(Beginning of Material for the task)
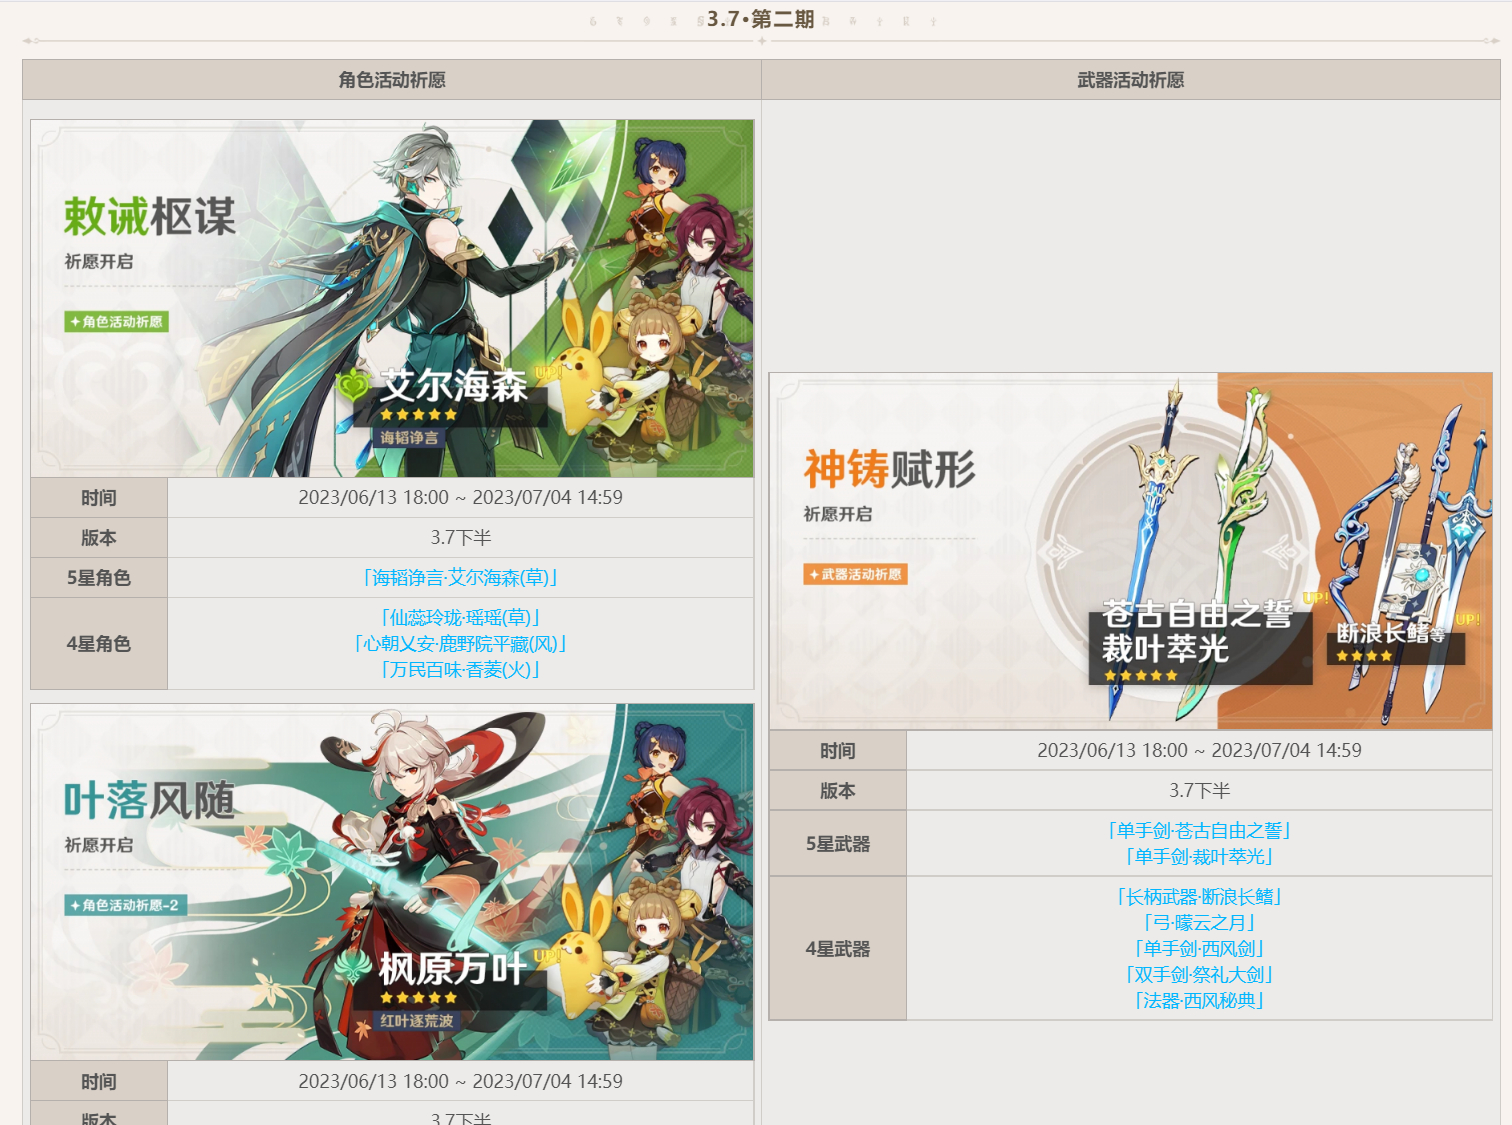Click the teal 角色活动祈愿-2 tag

[x=125, y=906]
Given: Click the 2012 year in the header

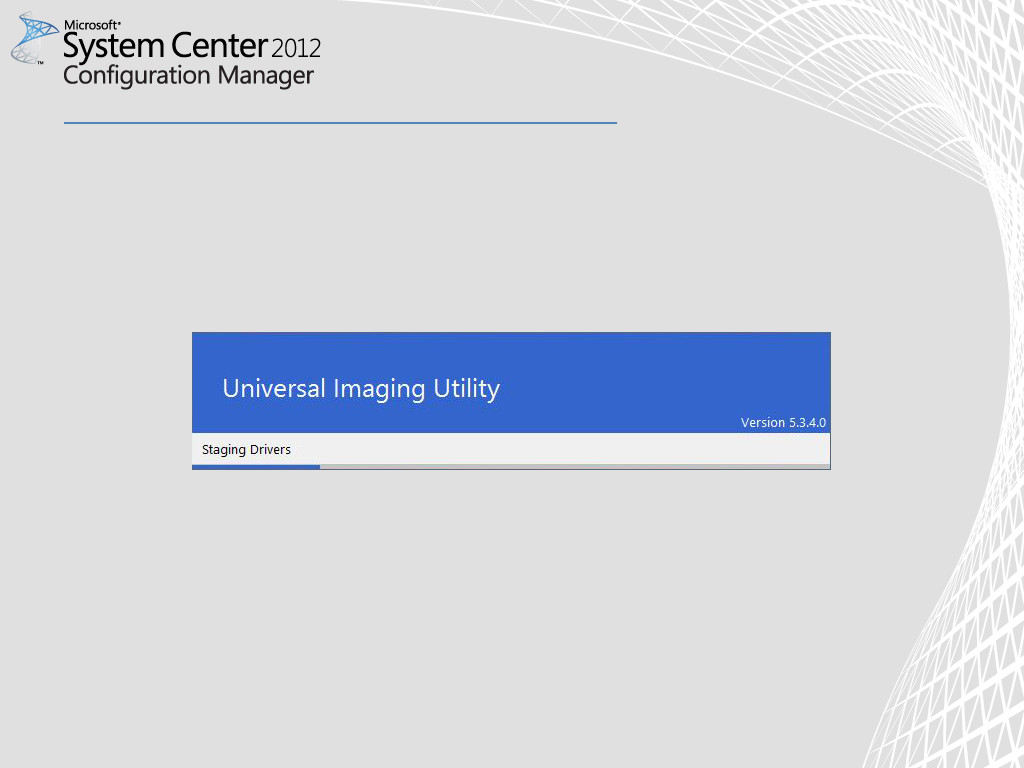Looking at the screenshot, I should pos(296,47).
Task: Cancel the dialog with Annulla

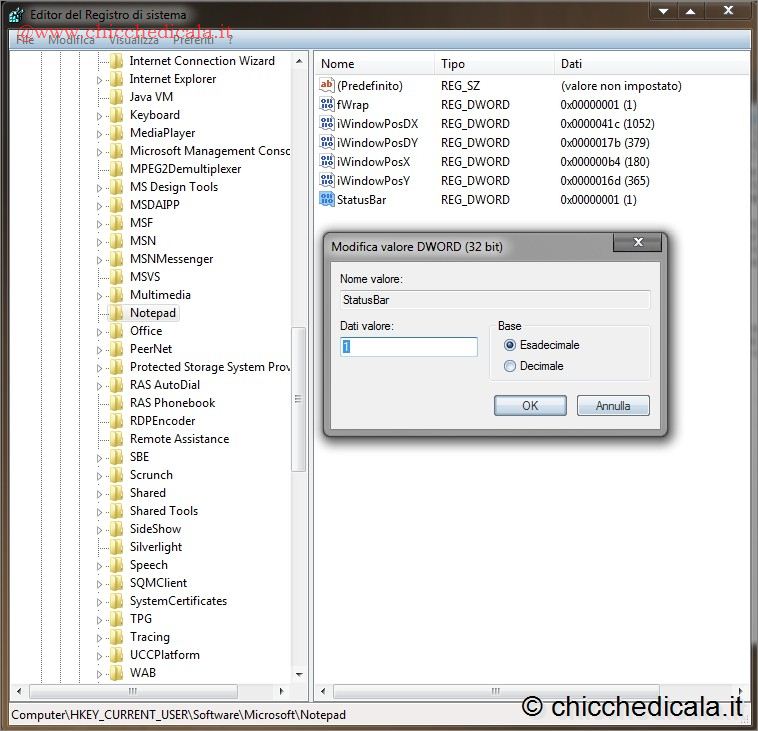Action: pyautogui.click(x=613, y=405)
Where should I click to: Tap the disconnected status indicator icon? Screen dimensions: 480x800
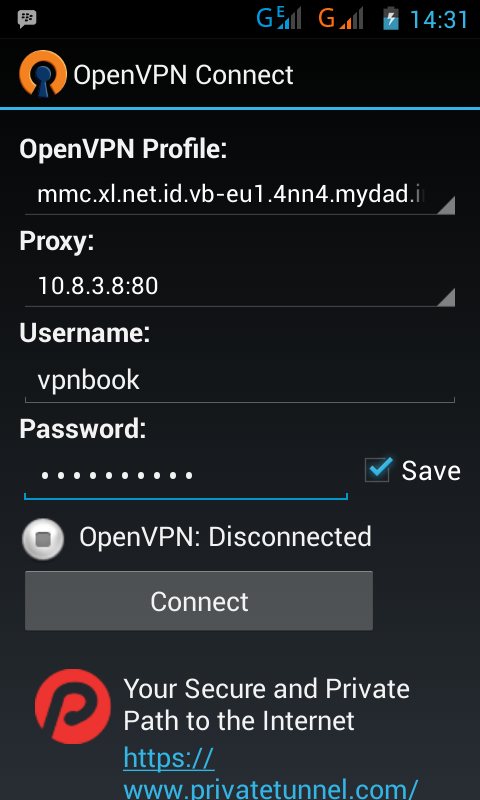tap(43, 539)
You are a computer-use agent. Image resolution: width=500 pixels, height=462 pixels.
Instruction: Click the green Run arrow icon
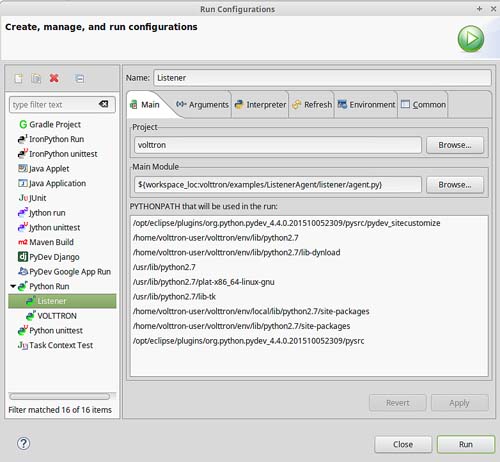point(471,39)
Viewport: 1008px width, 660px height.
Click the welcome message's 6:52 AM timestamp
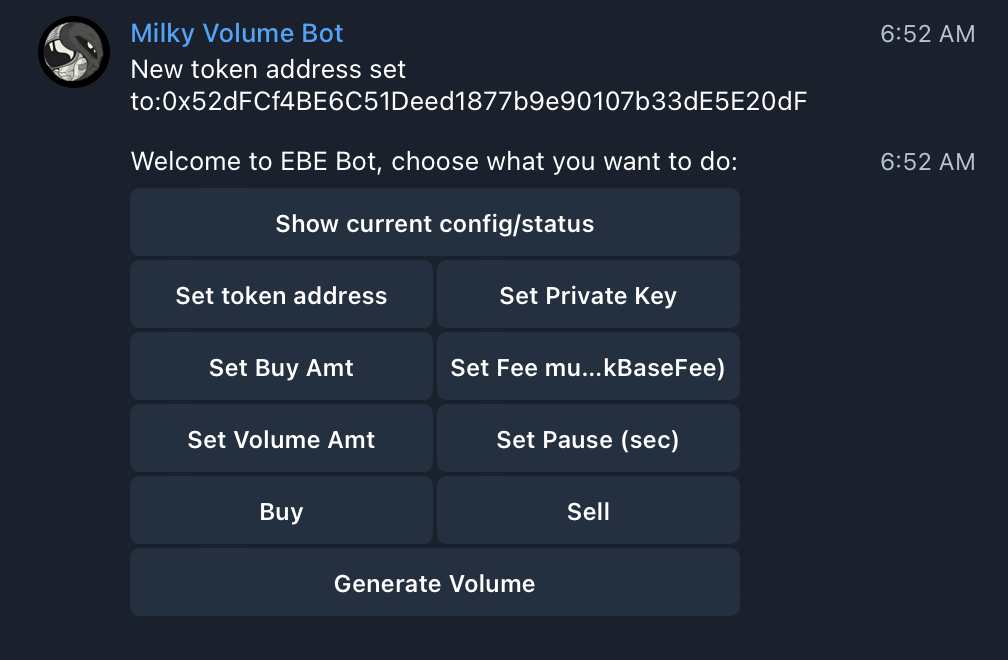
(End of Material for the task)
What you are asked to do: The required output is an exact copy of the lines from the one with "Instruction: Click the green Run arrow icon" through the final line of the data above, with pictures removed.

Task response:
Instruction: Click the green Run arrow icon
point(471,39)
Viewport: 1008px width, 660px height.
Click the welcome message's 6:52 AM timestamp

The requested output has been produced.